I had no idea it had happened until friends started texting and calling me knowing I'm on that route. I was in class so I couldn't answer my phone. When I checked twitter and saw the news I started doing what I imagine everyone in Ottawa was doing: frantically texting and calling people while alternating with a refresh of the browser on my computer to see if they had released any names. When you live in a city as small as Ottawa, there's two degrees of separation.
Yesterday I was nowhere near the accident - I was never going to be anywhere near the accident the moment I decided to go back to school this Fall. On Mondays and Tuesdays I work downtown and take a bus, but on Wednesdays I have class at the University, so Mike drives me in on his way to work. Case in point, I'm currently not a Wednesday commuter so there was as much of a chance that I could have been on that bus as any other person in the city.

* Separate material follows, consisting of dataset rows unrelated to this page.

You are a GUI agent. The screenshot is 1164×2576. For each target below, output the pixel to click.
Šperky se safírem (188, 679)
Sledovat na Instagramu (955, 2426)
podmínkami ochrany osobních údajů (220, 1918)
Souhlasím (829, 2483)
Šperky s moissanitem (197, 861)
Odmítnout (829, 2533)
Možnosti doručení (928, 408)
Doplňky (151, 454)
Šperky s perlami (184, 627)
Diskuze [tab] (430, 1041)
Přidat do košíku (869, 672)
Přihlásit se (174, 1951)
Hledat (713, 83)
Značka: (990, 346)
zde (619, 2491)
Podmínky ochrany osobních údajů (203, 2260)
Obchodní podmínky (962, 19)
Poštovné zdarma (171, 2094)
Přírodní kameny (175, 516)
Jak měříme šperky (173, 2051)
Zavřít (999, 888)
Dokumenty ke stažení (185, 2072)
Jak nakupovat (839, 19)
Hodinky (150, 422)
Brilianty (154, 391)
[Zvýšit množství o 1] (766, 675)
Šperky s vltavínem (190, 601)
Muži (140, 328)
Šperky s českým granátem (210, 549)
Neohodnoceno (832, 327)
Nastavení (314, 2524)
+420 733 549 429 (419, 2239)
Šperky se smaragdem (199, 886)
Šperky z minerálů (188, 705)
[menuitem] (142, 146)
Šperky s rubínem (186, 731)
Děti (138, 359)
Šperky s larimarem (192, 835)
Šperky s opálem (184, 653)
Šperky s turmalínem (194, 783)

But still I couldn't stop reeling after I heard about it.
My heart just breaks for the people who, when they woke up in morning, had no clue. And their families. It's a bit gut wrenching to think of people in your own city, so close to home in so much pain.

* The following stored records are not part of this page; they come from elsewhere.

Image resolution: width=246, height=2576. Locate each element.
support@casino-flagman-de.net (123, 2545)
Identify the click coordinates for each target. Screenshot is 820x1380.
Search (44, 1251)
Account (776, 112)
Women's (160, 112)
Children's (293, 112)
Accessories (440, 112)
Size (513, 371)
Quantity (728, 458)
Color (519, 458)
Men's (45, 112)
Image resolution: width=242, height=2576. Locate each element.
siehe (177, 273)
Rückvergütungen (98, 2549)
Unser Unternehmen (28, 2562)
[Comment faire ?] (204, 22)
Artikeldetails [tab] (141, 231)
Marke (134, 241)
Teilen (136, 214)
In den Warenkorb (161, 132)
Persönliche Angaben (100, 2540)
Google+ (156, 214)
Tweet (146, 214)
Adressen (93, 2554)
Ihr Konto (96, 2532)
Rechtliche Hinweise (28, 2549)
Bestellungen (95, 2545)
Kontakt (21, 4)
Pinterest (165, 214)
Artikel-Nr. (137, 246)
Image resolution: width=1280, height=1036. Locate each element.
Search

And you can't help but feel lucky. And relating it to yourself. I think it's human nature.
I'm usually one of the first ones on the bus, at the beginning of my route. I like it this way because I like routine and when I'm first on the bus, it means I have my pick of seating. I always make a point to sit in the same spot because when the bus hits the parkway as it drives downtown, the top-left of the bus gives you the best view of the Ottawa River. If you've got to be a commuter, you can't ask for better scenery of the Gatineau Hills and the pretty shore line dotted with trees.

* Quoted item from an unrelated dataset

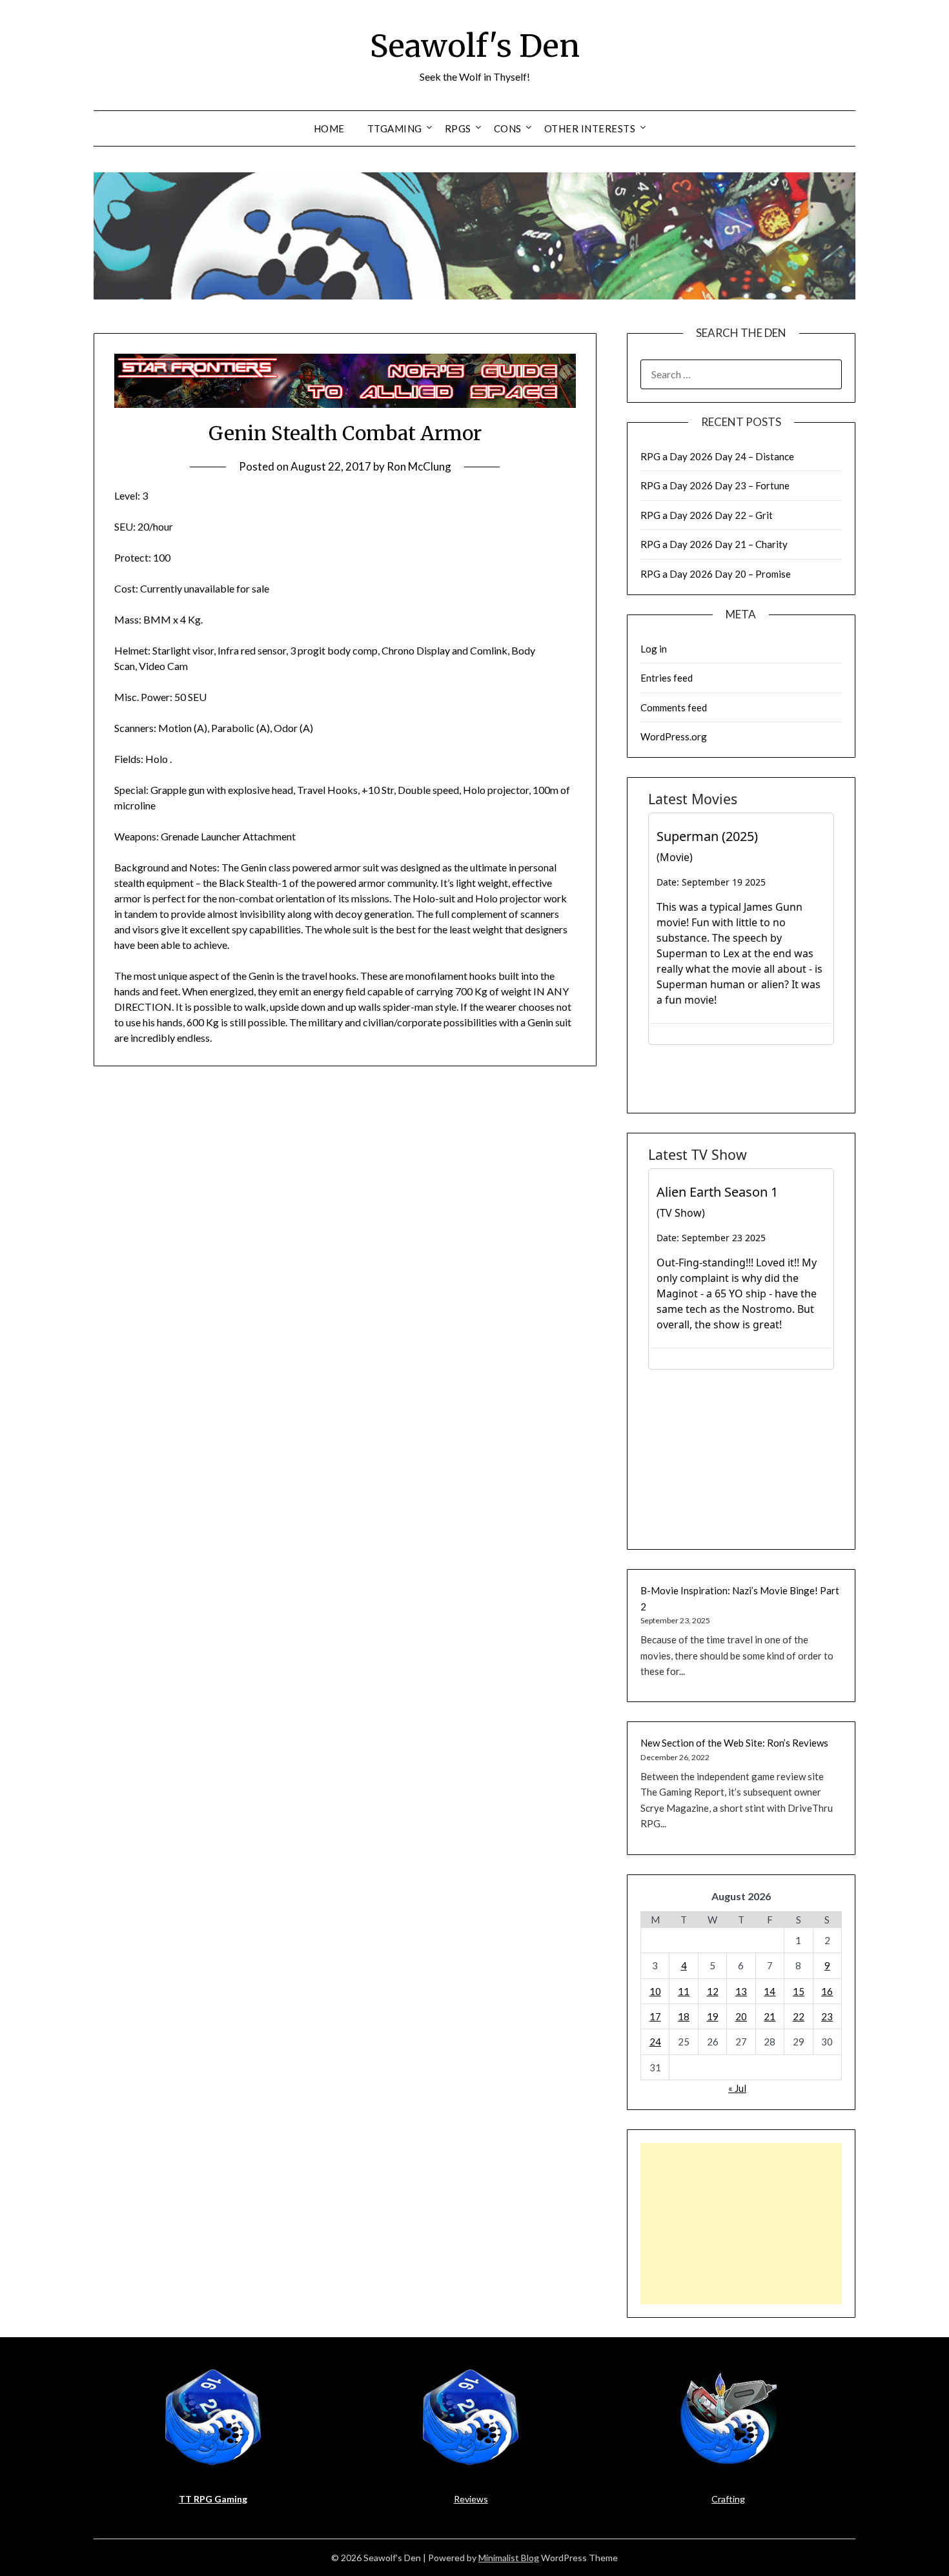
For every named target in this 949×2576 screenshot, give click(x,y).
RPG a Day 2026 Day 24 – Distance (717, 456)
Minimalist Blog (508, 2557)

A lot of times when you're a commuter you close your eyes and put your head against the window. Or you spend time leafing through Facebook or Twitter. Or you you read a book.
I took that picture above last week on my way into work. It was a rainy morning but I liked how my polka dot umbrella could hang just so on the handlebar in front of me. Top left corner, double decker, umbrella in hand, I felt kinda British.
I'm trying my best not to think about what the tracks looked like out of the window from that seat yesterday. It's too paralyzing to think like that for long. As it is, I'm not quite sure how soon I'll be getting back on a bus, and when I do, I'm pretty certain I'll choose a different seat. I've said it before and I'll say it again, life is a blessing, not a chance.
I've been complaining and whining and allowing myself to suffer existential crises for the past year. Most of them centre around decisions which in the back of my head make me feel like I'm in control of the future. Should I do option a? Or option b? "But if this, then that." I feel a bit silly.
You can ask for answers and for guidance, but we're not in control. We couldn't control when we arrived and we certainly don't control when we can leave. What we can control is how we conduct ourselves and listen while we are here. But concerning the big stuff? I'm far from convinced that we have any say in the matter.
It's too much to understand or reason with yourself "why" things seem so random. And any attempt to do so will get in the way of the moments you have now.
I think what''s important is, we smile at our neighbours and remember on a daily basis, how we're all in this together.
Route 76, we've all been thinking about you.